>>>>

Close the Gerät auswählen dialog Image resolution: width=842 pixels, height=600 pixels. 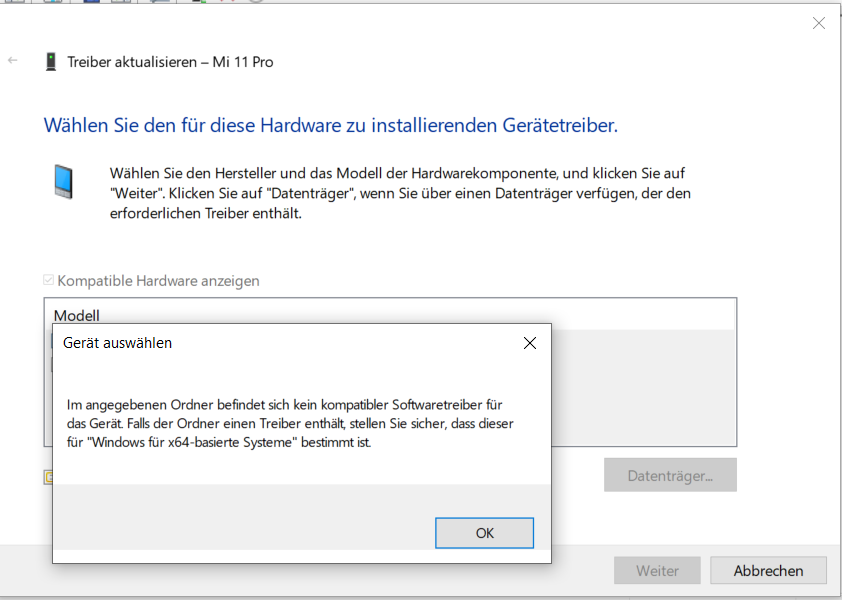tap(529, 343)
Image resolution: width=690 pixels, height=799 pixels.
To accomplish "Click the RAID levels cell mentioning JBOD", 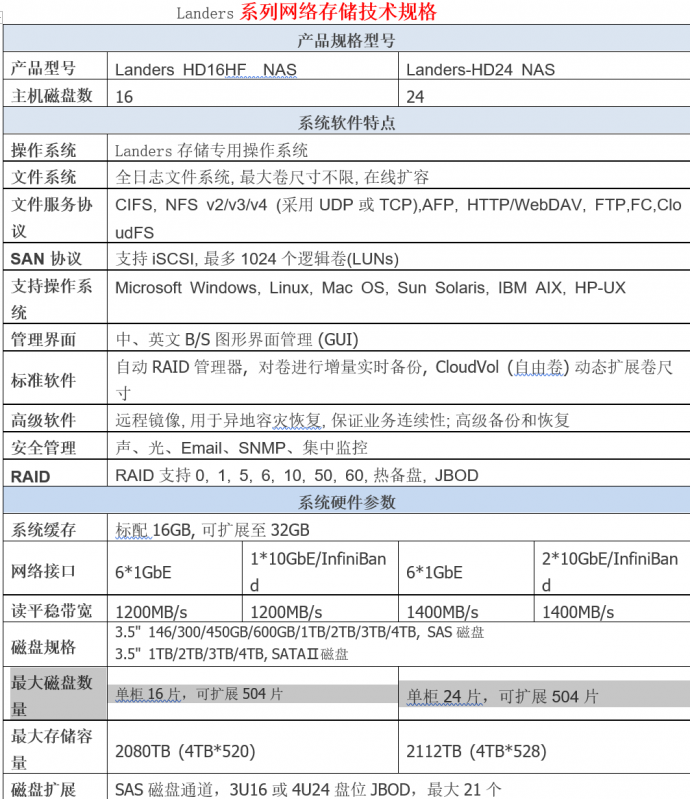I will pyautogui.click(x=297, y=475).
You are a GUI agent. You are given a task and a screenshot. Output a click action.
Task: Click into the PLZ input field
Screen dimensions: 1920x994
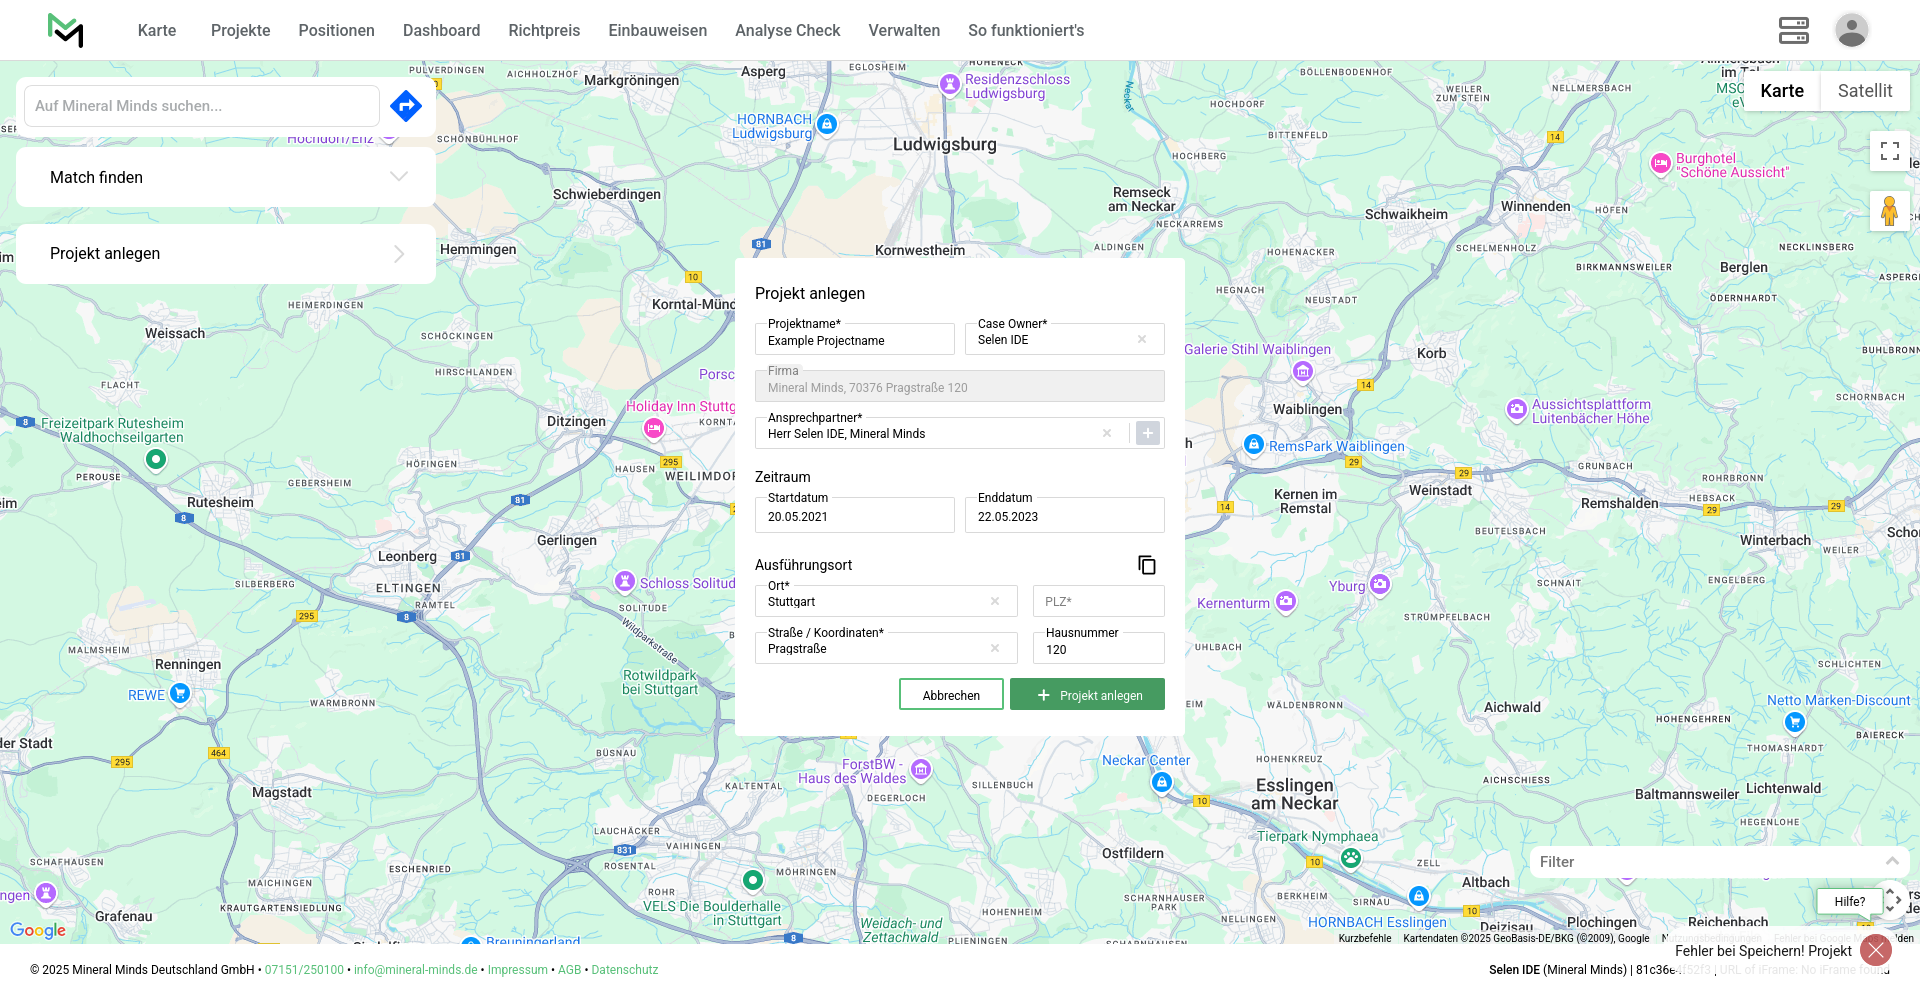1098,602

<<<<

Once the line containing "Task: Click into the PLZ input field" is found, write out exactly that line and each line after it through the end of the entries, omitting pictures.

Task: Click into the PLZ input field
Screen dimensions: 1920x994
1098,602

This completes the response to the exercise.